Deep Dive: How Consumers’ Trust In Digital Banking Has Affected Onboarding Authentication Preferences

More consumers are primarily interacting with their banks through online and mobile channels than ever before, meaning they are also looking online first when searching for a new FI or additional financial services. These consumers are also coming to FIs’ online platforms expecting to complete application processes virtually. One study found that 8 percent of consumers who were asked to complete onboarding processes by visiting a branch in person or uploading identity documents would rather give up entirely, and 25 percent would head to competing banks instead.

Providing onboarding convenience and simplicity is crucial for both legacy and digital-only FIs, but engaging consumers through this process also means they must understand how consumers’ views of digital identity and privacy are changing as well. Eighty percent of consumers would open new accounts digitally, according to PYMNTS data — a growing preference that appears to be affecting how they view online privacy and the overall level of trust they place in digital ID tools.

Understanding the connection between the expanding digital-first banking world and consumers’ evolved expectations for digital identity processes is vital for banks aiming to capture consumers’ attention and business. The following Deep Dive takes a closer look at not only how consumers’ trust in digital banking solutions has changed within the past few years — especially since the start of the pandemic — but how this has affected their expectations regarding online security and data privacy. It will also examine how banks can upgrade their onboarding processes to meet these shifting needs as well as detail the role emerging authentication technologies like biometrics are playing in this space.

Solving The Trust Conundrum 

Successfully attracting consumers and persuading them to complete onboarding processes requires FIs to offer security or identification tools they are most likely to trust. Ascertaining which measures today’s individuals are willing to trust can be difficult, however, as digital privacy concerns are changing. The growth in digital fraud in parallel with online banking’s expansion has prompted bank users to express more worry, leading to more customer scrutiny of the security systems banks have in place.

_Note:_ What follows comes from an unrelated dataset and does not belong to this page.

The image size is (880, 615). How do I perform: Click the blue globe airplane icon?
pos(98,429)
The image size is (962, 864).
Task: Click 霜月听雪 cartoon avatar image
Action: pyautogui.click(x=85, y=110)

One August 2020 report found that 56 million U.S. consumers suffered new account fraud in the 12 months preceding the survey, and 66 percent claimed they expect organizations to do more to protect their PII.

Consumers growing more concerned about fraud are also becoming more trusting when sharing their personal data with banks — as long as they believe these FIs will use their information to swiftly verify their identities and protect against bad actors. Recent PYMNTS research found that 36 percent of consumers are more comfortable sharing personal data when banks make it clear the data will be used to speed up the onboarding or login processes. Another 35 percent of bank customers noted they would be much more comfortable sharing sensitive information if these FIs provided data privacy statements, for example.


This presents a clear opportunity for banks to build trust and strong relationships with this expanding crop of digital-first customers as long as they also keep pace with how consumers’ authentication preferences are shifting. More customers are seeking identification measures that are stronger than outdated usernames and passwords, which can be less secure and a hassle for consumers to memorize.

Biometric-First Banking 

Consumers who are banking primarily online or through their mobile phones are instead indicating growing comfort with emerging digital identification tools that rely on other forms of data, notably biometric indicators such as fingerprints, voiceprints or facial recognition. Seventy-seven percent of American consumers said they trust organizations that tap “more advanced” authentication measures to verify their identities. Biometrics are emerging as some of the identification tools customers trust the most, in part because they rely on data that is unique to individuals. Unlike passwords, which have a tenuous connection to the real-world identities of online consumers, fingerprints and voiceprints are inherent physical qualities that are with consumers wherever they go.

Integrating biometrics into banking platforms could therefore prove key for smooth onboarding that digital-first consumers would be less likely to abandon. Bank customers are seeking not only easy, speedy onboarding or login processes but also experiences that speak to their changing views of digital identity and its protection. Banks must ensure they are adjusting their own digital identification strategies and tools accordingly.